- REQUIREMENT: Retype the lines from the one containing "The width and" through the end of the records, including both ends, and leave out the pictures.

- INFORMATION SHOWN:
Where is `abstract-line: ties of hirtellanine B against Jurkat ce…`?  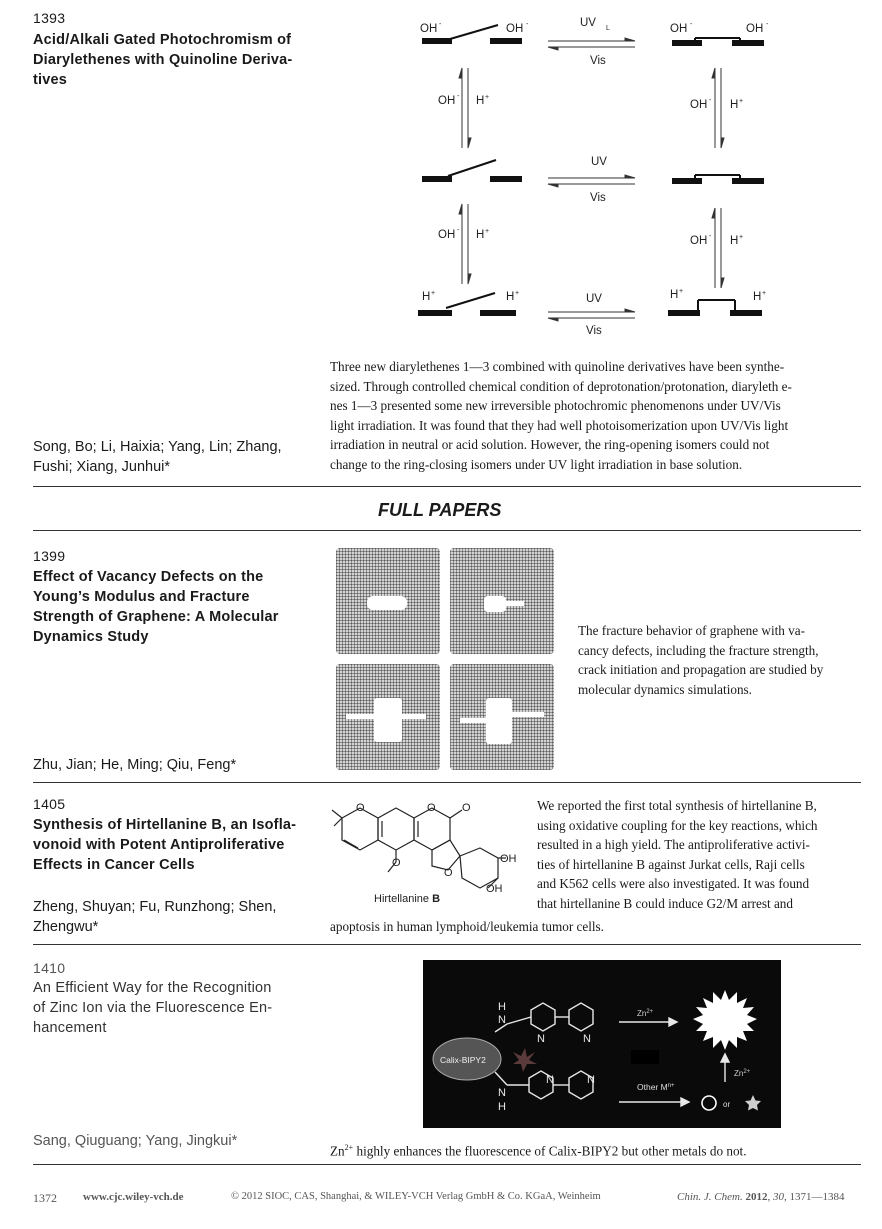
abstract-line: ties of hirtellanine B against Jurkat ce… is located at coordinates (671, 864).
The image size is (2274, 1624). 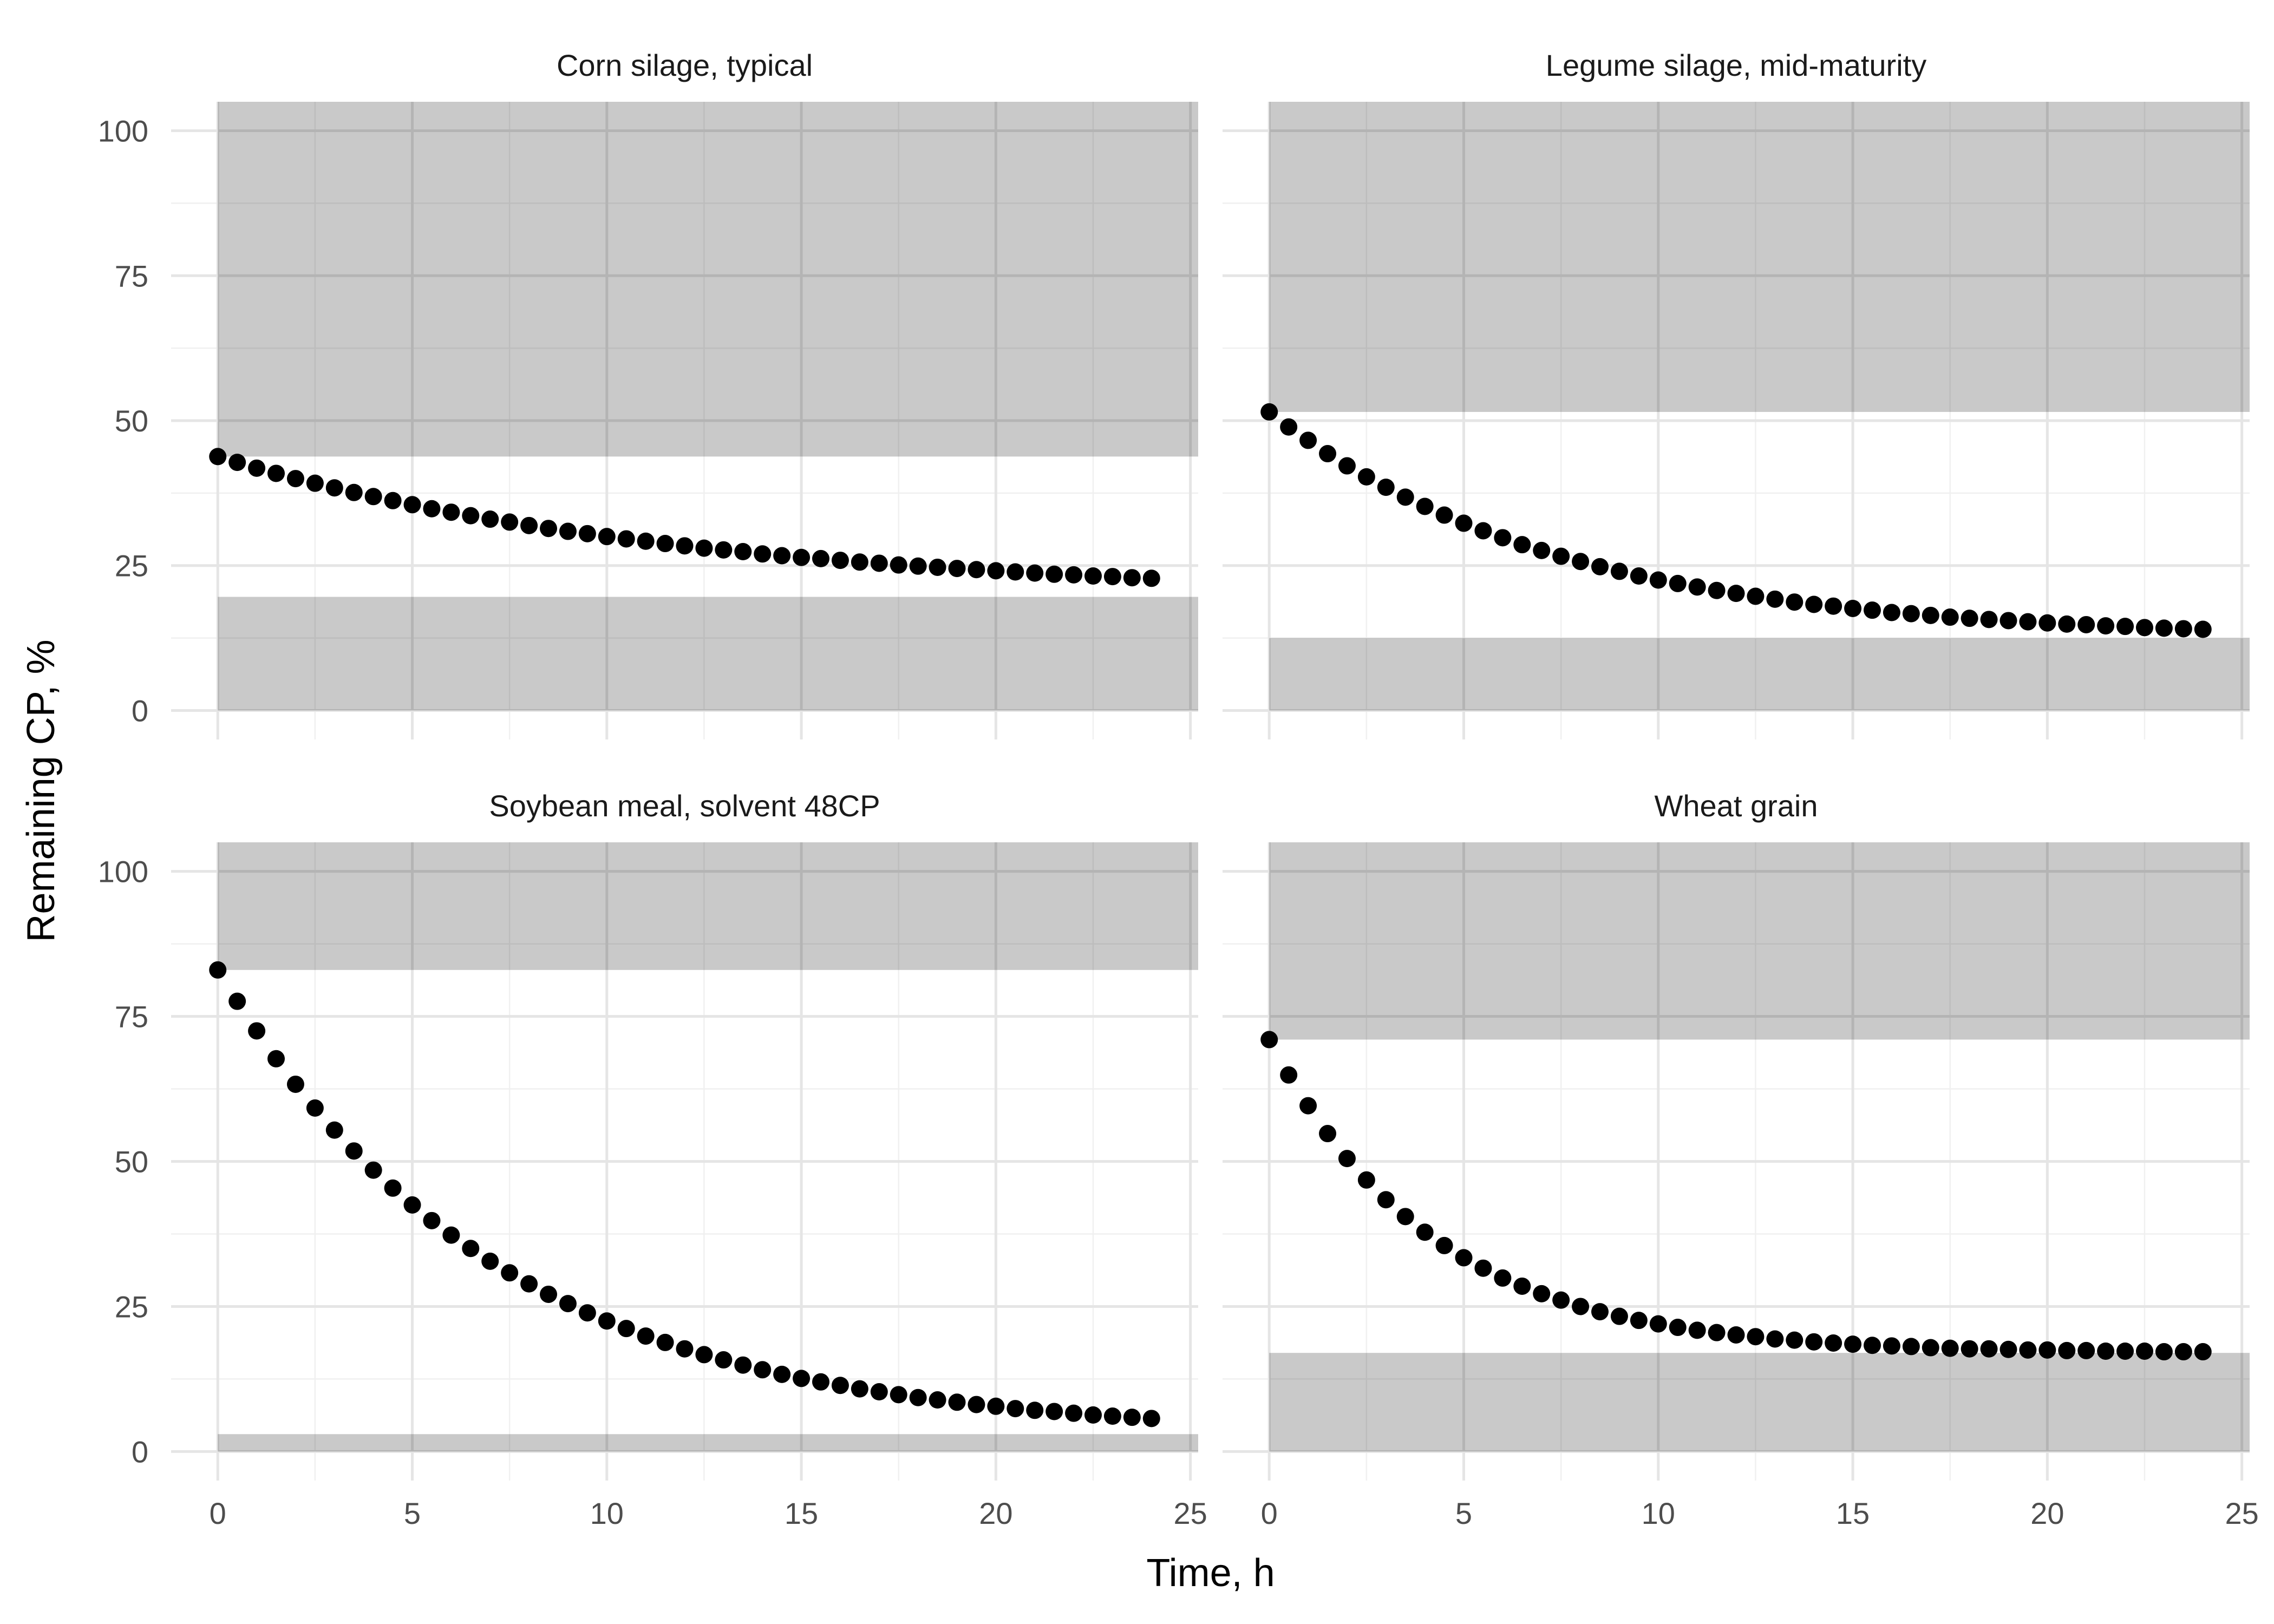 What do you see at coordinates (996, 1513) in the screenshot?
I see `x-tick-label: 20` at bounding box center [996, 1513].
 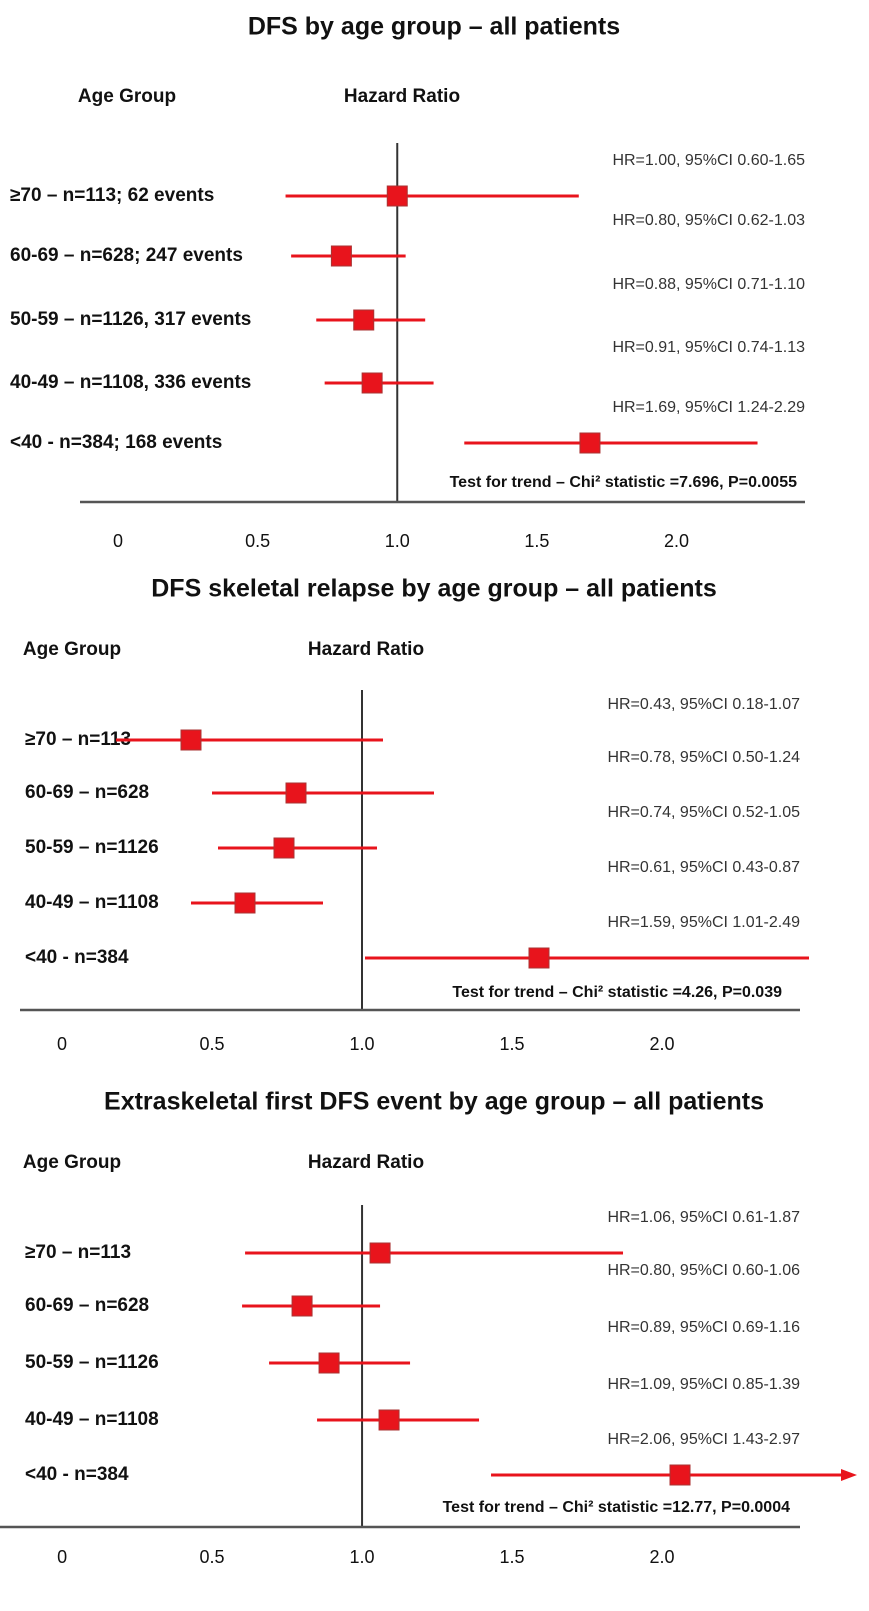 What do you see at coordinates (704, 1218) in the screenshot?
I see `value-label: HR=1.06, 95%CI 0.61-1.87` at bounding box center [704, 1218].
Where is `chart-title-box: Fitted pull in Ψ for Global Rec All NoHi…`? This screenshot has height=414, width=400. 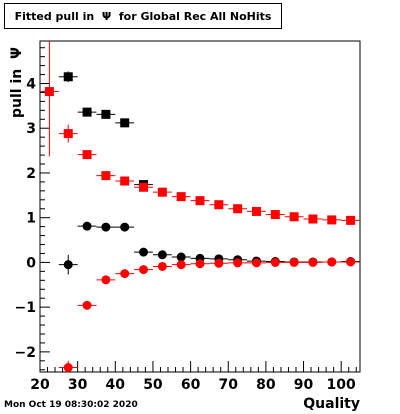
chart-title-box: Fitted pull in Ψ for Global Rec All NoHi… is located at coordinates (143, 16).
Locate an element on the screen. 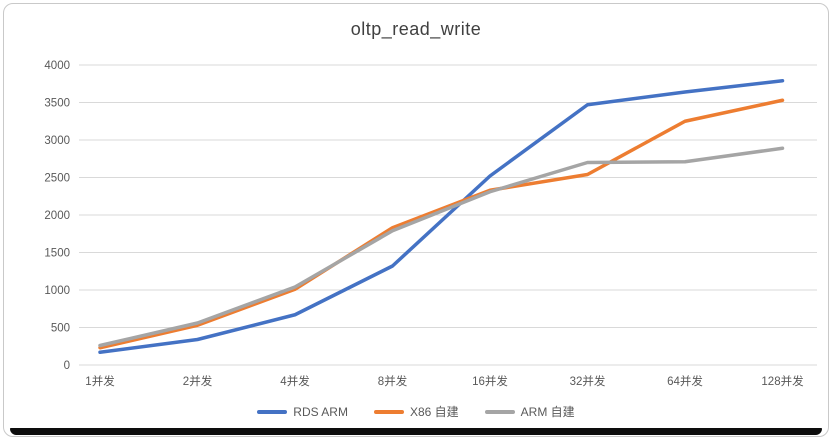 The height and width of the screenshot is (440, 832). y-tick-label-3000: 3000 is located at coordinates (57, 141).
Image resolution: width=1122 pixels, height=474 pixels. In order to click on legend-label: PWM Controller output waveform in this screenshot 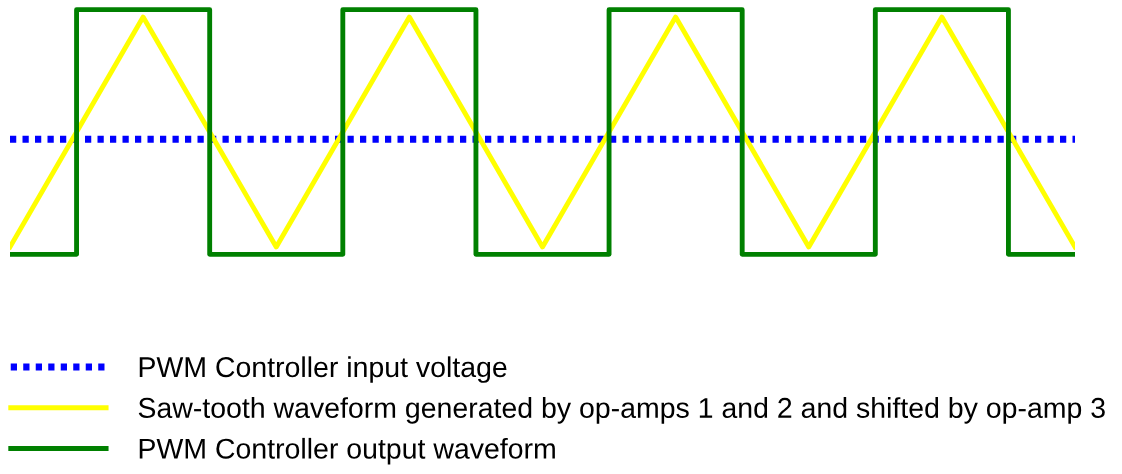, I will do `click(347, 451)`.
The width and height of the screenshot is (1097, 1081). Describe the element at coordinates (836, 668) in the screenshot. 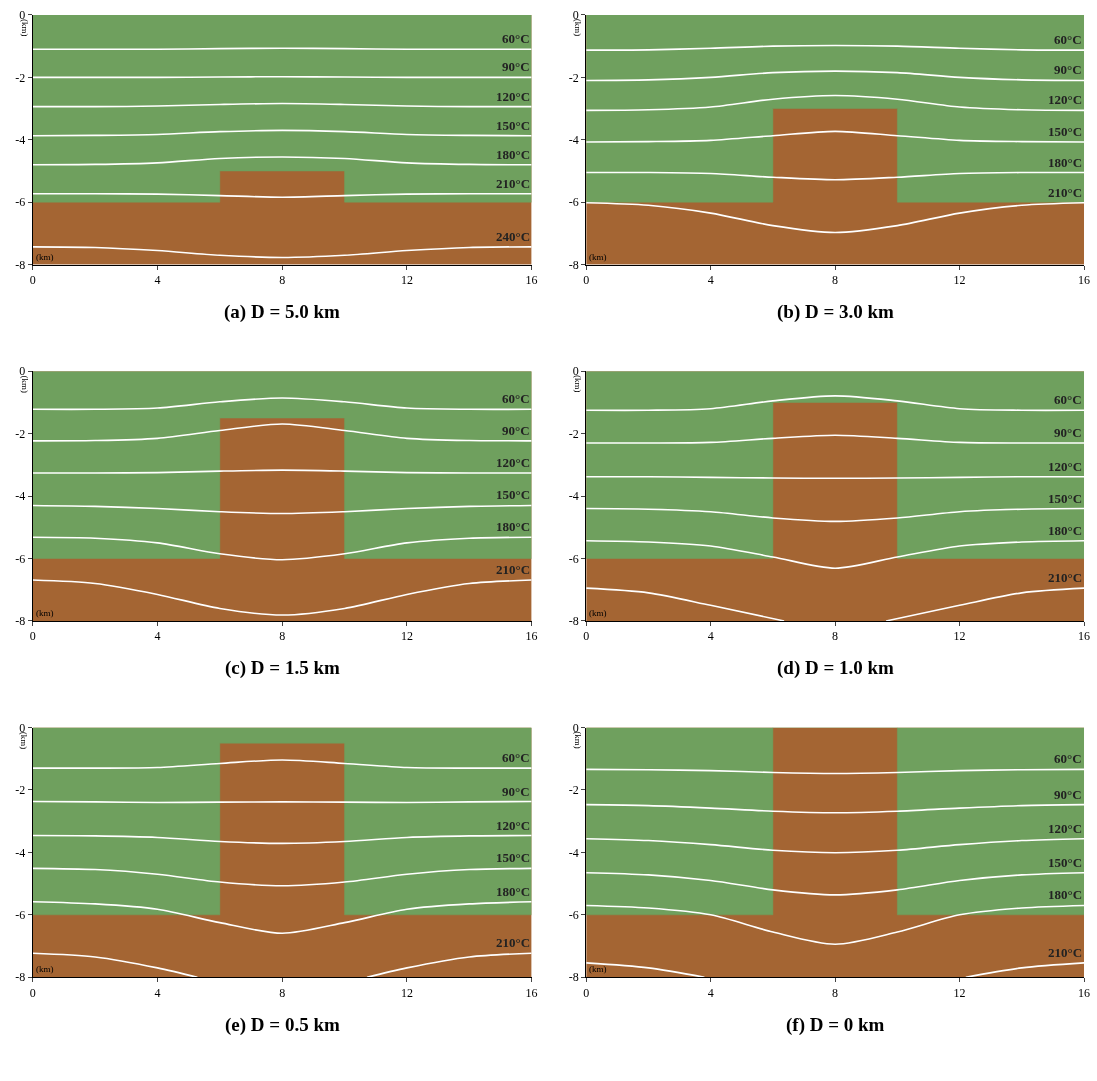

I see `text: (d) D = 1.0 km` at that location.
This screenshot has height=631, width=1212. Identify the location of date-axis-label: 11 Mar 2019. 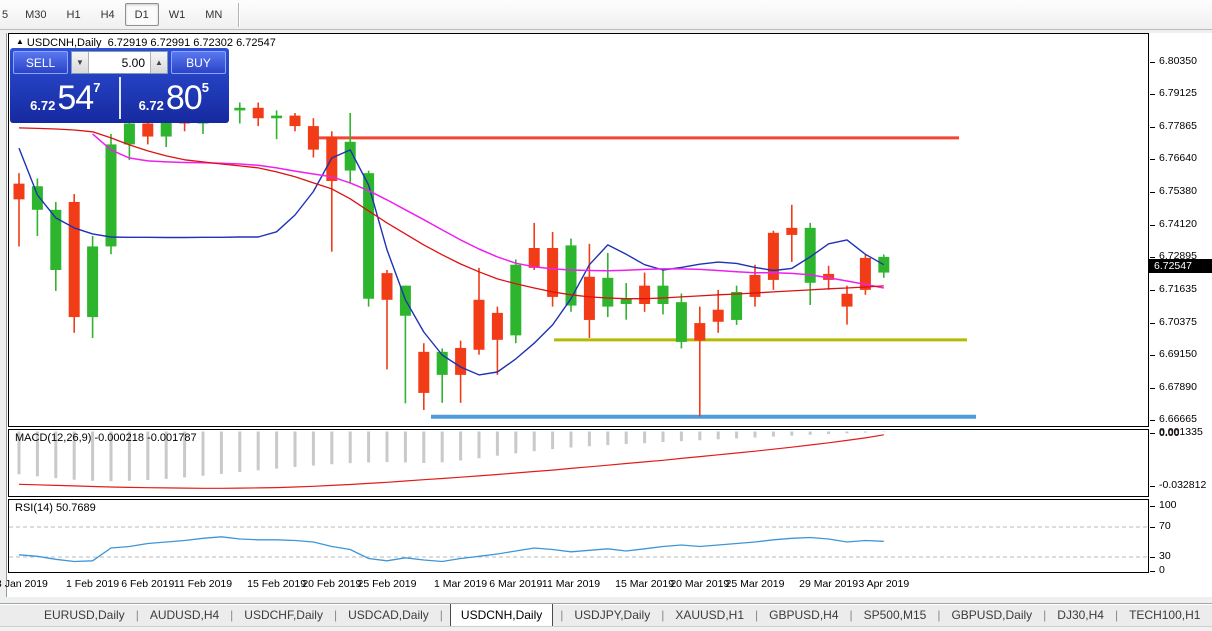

- RESPONSE TO THIS EXERCISE:
The width and height of the screenshot is (1097, 1081). Describe the element at coordinates (836, 668) in the screenshot. 

I see `text: (d) D = 1.0 km` at that location.
This screenshot has height=631, width=1212. Identify the location of date-axis-label: 11 Mar 2019. 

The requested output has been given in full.